Como acreditar no que vejo apenas por que o que vejo me encanta. Deixa-me sem fala. Fazendo-me pensar no inevitável. Na degradação fatal e desautorizada. Na sua decepção de se ver e não se reconhecer. Confiante de que o tempo tarda. De que ainda há muito que aproveitar. Pois ainda é tempo de se divertir. É tempo de viajar, inclusive ao passado. Pensando no que deixou de fazer e se ainda há oportunidade.
Mas vamos então. Quantas vezes já não fez as unhas. Quantas vezes já não se desapontou. Já não chorou de raiva. Viu o dia em que nasceu como um dia arrepiante e cheio de verdades das quais você recusa aceitar.

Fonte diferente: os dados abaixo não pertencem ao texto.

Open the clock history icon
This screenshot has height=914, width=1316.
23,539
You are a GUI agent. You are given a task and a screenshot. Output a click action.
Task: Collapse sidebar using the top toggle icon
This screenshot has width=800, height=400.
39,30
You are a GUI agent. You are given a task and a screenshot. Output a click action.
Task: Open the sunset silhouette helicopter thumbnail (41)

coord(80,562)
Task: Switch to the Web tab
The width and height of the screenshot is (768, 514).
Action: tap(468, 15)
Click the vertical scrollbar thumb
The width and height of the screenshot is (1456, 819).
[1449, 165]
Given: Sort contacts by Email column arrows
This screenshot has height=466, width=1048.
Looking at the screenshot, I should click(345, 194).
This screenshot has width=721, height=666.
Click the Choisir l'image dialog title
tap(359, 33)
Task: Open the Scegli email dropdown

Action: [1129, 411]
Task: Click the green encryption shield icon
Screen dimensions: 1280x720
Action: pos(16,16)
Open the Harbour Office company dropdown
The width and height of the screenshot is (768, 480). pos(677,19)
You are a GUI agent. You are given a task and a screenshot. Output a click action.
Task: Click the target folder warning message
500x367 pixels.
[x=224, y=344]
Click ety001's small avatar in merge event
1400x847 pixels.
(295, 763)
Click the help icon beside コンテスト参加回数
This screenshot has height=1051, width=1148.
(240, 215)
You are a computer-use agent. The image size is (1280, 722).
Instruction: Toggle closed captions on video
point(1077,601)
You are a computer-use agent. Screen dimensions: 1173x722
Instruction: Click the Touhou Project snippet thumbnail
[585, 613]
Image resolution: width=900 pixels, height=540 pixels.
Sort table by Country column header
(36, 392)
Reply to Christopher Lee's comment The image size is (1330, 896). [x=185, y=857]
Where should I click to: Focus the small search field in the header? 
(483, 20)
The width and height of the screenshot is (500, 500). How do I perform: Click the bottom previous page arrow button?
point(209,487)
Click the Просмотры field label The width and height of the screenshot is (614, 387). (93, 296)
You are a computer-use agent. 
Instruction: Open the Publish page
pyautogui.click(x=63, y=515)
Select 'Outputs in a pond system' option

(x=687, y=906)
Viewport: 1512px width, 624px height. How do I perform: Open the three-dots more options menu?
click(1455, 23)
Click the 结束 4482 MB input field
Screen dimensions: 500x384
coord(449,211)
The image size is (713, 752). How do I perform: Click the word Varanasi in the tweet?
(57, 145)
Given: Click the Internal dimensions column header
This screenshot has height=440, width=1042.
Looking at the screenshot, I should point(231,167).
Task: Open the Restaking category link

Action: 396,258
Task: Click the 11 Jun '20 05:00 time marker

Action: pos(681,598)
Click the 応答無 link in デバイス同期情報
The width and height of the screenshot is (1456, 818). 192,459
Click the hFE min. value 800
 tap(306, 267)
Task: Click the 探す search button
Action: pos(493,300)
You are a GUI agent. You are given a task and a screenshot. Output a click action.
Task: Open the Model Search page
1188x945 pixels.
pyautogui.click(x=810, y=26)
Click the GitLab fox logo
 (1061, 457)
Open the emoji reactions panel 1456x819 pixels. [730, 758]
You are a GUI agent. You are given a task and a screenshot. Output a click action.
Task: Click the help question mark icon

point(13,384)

Porque embora você ainda ache estar bela, não significa que esteja jovem. Que é o que mata. O que silencia. Fazendo-te elaborar uma estratégia. Arquitetar um plano. Que não te ajudará por toda a vida, mas você sabe que ao menos disfarçará as impressões.
Você precisa de alivio para o sufoco intenso que seu reflexo te dá, colocando-a entre o adolescente passado e encanecido futuro. Entre a alegria que não sabia e o sentimento que também não saberá. Você poderá até achar injusto, pois eu também achei. Quando refleti nos detalhes da sua face. No amarelado dos seus dentes. Nas linhas envoltas a sua boca. Na flacidez do seu corpo. Naquilo que te consome. Que te faz tornar o que não quer.
Mas acho que você é tão bela que nem o tempo poderá mudar, até porque a nossa percepção, assim como nosso rosto, por conta do tempo também muda.